◆ **Task goal**: A complete answer lists every line of the entries below where the string "panel" appears.

(Source records)

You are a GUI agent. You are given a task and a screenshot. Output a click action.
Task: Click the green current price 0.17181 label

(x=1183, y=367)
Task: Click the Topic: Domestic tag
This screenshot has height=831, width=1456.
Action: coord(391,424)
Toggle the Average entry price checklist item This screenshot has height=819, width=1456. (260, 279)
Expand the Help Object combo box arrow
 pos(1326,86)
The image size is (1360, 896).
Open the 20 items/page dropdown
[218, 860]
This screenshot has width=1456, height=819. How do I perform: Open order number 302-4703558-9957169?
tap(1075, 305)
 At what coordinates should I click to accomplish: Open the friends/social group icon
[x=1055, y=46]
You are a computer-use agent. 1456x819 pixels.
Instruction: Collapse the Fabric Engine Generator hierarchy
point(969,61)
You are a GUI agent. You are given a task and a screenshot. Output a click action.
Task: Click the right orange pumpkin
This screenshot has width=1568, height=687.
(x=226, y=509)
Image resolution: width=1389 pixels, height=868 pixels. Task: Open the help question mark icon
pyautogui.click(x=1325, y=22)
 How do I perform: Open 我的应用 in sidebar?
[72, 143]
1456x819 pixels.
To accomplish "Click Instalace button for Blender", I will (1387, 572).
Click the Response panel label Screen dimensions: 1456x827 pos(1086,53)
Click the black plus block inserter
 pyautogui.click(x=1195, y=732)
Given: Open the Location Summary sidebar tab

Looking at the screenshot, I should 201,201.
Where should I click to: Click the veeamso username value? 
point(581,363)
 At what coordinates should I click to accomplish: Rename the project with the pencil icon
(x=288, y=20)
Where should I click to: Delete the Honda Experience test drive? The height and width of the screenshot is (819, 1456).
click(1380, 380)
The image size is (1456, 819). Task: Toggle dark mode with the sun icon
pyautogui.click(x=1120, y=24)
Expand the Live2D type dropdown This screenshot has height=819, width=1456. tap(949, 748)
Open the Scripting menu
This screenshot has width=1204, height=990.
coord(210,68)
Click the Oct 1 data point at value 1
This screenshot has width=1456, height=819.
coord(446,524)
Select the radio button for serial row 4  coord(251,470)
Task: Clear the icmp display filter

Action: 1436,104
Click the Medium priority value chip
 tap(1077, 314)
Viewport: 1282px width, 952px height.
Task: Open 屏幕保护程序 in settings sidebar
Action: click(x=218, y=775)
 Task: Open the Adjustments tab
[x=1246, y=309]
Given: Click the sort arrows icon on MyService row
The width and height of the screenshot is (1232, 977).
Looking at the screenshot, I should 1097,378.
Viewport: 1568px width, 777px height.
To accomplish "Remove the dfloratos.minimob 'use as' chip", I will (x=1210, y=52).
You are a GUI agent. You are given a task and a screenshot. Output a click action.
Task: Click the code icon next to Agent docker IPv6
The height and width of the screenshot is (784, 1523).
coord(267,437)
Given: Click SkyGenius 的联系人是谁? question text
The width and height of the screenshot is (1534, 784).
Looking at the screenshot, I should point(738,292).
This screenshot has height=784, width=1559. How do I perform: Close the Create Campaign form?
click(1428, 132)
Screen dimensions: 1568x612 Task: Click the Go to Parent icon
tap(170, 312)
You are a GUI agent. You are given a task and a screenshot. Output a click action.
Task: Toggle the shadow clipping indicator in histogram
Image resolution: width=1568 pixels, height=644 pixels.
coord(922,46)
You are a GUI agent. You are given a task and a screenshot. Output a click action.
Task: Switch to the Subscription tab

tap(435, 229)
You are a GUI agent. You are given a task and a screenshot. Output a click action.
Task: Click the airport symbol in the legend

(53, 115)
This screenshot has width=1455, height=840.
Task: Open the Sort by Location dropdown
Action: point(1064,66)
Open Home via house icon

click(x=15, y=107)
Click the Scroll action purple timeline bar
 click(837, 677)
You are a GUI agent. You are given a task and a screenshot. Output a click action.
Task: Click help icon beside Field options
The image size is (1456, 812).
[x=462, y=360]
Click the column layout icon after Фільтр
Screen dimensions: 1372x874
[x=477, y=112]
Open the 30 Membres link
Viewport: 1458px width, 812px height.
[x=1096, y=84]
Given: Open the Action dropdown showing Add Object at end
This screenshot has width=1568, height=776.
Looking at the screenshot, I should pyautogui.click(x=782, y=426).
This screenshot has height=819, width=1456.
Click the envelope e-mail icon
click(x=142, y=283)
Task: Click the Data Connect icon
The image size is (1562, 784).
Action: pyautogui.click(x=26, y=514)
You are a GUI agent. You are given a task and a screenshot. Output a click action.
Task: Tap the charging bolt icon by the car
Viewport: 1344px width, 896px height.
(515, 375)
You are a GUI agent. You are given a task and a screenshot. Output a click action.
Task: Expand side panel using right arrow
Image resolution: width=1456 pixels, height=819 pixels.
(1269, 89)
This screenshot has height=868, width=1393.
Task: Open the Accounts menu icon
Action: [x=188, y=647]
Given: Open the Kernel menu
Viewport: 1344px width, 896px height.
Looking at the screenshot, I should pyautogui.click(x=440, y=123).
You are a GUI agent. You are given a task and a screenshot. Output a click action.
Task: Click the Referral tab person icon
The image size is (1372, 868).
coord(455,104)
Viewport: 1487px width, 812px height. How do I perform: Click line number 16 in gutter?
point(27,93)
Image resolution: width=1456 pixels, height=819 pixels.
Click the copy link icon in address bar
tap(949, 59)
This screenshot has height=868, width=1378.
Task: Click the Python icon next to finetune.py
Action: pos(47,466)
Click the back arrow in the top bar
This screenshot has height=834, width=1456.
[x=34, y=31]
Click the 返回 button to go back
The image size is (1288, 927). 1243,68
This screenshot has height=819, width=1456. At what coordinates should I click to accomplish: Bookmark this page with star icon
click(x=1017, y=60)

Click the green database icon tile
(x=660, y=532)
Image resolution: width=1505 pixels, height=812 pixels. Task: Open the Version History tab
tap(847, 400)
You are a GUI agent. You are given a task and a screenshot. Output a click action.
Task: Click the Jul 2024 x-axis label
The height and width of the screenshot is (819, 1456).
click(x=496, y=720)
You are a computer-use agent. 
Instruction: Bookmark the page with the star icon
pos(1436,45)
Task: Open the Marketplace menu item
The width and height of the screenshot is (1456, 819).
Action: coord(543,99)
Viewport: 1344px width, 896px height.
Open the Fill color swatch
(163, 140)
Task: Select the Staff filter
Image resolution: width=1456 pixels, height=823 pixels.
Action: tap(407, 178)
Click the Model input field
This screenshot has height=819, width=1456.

◆ **Reply to the exercise**:
Click the Response panel label Screen dimensions: 1456x827 pos(1086,53)
Task: Expand side panel using right arrow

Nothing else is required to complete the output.